- Your goal -
Retype the following lines verbatim, starting at the line that contains "the label 搭載RAM" and stopping after the line that contains "point(317,341)".

- Raw data -
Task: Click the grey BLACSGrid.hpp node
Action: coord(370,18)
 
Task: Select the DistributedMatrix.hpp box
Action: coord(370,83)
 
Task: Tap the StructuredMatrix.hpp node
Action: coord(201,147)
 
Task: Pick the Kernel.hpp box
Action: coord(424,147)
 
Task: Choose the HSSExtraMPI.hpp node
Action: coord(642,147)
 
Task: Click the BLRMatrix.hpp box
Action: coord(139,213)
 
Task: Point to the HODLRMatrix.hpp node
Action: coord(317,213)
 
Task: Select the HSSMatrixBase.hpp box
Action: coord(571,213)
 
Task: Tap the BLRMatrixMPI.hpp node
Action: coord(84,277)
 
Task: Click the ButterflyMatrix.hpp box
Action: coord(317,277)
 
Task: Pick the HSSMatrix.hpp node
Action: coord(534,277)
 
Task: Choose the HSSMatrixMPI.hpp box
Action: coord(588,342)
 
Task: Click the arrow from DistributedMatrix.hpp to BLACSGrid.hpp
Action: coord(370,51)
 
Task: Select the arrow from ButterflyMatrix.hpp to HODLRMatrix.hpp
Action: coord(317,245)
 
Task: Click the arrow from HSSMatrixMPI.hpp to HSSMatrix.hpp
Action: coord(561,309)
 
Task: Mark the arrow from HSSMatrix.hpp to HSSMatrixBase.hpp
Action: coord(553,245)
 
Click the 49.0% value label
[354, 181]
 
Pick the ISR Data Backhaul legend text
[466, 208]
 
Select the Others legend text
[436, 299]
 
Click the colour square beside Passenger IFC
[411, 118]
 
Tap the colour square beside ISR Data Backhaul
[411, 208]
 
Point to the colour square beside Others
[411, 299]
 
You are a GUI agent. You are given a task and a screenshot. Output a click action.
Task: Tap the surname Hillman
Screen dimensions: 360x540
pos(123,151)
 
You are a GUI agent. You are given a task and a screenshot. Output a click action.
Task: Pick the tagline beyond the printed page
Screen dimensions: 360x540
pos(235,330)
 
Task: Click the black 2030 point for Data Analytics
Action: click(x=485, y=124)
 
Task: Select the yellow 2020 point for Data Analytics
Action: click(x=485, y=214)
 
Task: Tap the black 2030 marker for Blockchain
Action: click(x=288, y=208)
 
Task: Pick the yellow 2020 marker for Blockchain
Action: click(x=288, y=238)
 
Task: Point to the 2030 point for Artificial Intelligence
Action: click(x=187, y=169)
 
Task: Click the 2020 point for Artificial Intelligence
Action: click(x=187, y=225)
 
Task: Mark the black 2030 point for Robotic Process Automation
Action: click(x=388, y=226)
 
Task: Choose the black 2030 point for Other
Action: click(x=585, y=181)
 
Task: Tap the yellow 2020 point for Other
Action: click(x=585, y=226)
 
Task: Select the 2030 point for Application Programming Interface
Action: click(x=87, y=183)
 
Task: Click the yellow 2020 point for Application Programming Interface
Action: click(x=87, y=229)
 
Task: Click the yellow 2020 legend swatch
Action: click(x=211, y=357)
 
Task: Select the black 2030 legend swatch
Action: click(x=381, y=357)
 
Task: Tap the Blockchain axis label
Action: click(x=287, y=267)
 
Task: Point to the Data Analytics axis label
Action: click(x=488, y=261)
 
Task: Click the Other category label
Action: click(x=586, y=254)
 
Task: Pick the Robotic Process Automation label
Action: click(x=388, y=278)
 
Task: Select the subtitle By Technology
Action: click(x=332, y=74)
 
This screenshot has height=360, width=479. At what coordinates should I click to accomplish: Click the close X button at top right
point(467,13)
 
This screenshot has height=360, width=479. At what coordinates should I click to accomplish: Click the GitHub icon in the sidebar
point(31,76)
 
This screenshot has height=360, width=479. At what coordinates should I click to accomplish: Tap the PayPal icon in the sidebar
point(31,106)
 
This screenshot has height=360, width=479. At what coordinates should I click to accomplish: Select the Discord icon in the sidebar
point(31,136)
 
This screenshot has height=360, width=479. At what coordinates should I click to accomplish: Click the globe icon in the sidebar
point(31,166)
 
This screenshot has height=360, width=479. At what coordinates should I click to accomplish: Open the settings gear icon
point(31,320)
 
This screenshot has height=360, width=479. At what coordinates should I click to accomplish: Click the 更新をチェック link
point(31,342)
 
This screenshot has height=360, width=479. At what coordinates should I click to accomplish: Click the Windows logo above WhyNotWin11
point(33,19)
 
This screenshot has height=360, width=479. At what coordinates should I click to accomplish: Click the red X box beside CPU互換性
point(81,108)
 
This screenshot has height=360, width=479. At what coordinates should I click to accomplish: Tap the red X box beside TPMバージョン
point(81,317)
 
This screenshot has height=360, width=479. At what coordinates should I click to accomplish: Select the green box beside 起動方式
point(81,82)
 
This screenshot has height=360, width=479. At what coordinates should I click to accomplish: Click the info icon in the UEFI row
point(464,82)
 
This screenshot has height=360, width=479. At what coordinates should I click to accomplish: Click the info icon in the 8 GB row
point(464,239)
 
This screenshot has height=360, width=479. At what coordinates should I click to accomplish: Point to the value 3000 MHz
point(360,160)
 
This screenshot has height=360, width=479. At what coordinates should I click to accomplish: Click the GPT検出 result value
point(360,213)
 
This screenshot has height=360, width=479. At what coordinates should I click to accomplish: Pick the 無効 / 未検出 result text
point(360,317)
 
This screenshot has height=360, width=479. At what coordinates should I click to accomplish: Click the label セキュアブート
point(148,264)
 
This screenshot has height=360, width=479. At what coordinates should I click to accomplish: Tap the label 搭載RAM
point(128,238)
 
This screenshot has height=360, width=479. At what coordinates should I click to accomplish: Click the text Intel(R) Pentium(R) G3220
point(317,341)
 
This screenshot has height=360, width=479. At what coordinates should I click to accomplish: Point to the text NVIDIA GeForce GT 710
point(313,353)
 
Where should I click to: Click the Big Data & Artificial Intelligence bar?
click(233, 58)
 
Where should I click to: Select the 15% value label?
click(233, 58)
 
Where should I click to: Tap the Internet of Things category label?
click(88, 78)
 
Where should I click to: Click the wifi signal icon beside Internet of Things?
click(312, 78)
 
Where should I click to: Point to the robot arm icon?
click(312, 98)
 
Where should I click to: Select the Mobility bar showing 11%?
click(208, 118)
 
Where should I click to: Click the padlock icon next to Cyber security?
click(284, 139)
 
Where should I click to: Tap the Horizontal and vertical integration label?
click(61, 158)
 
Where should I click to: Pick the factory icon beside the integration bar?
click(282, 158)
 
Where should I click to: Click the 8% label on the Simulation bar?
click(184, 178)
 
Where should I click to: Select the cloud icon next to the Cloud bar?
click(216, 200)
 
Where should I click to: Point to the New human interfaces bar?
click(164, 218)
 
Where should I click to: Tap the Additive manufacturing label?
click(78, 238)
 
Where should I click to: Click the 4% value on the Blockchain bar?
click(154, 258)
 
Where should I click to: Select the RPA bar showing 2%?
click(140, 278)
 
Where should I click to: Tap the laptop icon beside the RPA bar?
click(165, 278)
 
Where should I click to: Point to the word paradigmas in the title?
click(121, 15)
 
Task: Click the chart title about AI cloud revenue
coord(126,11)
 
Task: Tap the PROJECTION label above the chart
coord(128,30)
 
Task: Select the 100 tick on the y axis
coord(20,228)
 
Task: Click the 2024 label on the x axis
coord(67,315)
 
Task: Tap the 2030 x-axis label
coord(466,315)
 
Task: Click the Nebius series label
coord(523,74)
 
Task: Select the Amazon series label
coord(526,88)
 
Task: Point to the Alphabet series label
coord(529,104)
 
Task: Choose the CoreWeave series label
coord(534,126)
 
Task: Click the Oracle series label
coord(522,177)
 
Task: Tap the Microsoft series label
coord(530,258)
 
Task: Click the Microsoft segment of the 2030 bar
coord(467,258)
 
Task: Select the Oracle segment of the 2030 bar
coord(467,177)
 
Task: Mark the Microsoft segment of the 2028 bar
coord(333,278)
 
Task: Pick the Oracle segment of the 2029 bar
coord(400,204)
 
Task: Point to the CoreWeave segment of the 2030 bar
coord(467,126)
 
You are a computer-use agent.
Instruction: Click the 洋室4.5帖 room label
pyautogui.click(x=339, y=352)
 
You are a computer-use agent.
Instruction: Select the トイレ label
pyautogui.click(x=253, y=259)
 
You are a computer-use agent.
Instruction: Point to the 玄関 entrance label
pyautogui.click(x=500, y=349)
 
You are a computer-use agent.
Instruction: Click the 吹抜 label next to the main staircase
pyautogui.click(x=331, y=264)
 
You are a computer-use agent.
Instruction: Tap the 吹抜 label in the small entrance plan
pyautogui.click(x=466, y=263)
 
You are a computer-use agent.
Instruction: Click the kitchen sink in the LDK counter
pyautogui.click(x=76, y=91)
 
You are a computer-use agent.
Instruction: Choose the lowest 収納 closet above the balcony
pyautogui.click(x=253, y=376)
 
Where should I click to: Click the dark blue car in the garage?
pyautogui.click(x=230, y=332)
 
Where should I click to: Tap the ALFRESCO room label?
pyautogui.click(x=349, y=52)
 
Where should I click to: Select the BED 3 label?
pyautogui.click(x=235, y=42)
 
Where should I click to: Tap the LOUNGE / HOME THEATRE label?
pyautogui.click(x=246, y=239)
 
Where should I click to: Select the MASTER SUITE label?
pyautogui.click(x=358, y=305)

- Complete response -
This screenshot has height=360, width=479. At what coordinates should I click to accomplish: Tap the label 搭載RAM
point(128,238)
 
This screenshot has height=360, width=479. At what coordinates should I click to accomplish: Click the text Intel(R) Pentium(R) G3220
point(317,341)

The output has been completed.